## GOAL OF THE EXERCISE
From the records that follow, copy every line that contains the word "icon".

Stored records
- - - - -

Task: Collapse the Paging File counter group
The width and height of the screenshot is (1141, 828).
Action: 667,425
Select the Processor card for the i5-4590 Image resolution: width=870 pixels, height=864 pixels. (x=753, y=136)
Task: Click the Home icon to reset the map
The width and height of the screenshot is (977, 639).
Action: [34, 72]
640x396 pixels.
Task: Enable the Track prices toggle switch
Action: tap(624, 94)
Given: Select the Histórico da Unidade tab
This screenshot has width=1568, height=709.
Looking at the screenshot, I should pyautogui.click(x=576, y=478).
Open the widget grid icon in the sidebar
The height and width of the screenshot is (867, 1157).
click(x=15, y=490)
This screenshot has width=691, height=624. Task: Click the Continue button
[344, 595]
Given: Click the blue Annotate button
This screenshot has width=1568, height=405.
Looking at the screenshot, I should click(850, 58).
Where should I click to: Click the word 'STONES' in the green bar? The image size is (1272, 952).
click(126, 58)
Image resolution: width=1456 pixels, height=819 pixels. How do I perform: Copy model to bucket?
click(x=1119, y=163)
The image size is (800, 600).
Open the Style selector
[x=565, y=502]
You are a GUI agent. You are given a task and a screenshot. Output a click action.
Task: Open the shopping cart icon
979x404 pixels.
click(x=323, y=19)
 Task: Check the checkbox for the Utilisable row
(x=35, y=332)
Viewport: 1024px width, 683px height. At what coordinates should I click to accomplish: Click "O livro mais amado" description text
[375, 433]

- - - - -

## WRITTEN REPLY
Task: Click the Home icon to reset the map
Open the widget grid icon in the sidebar
Task: Open the shopping cart icon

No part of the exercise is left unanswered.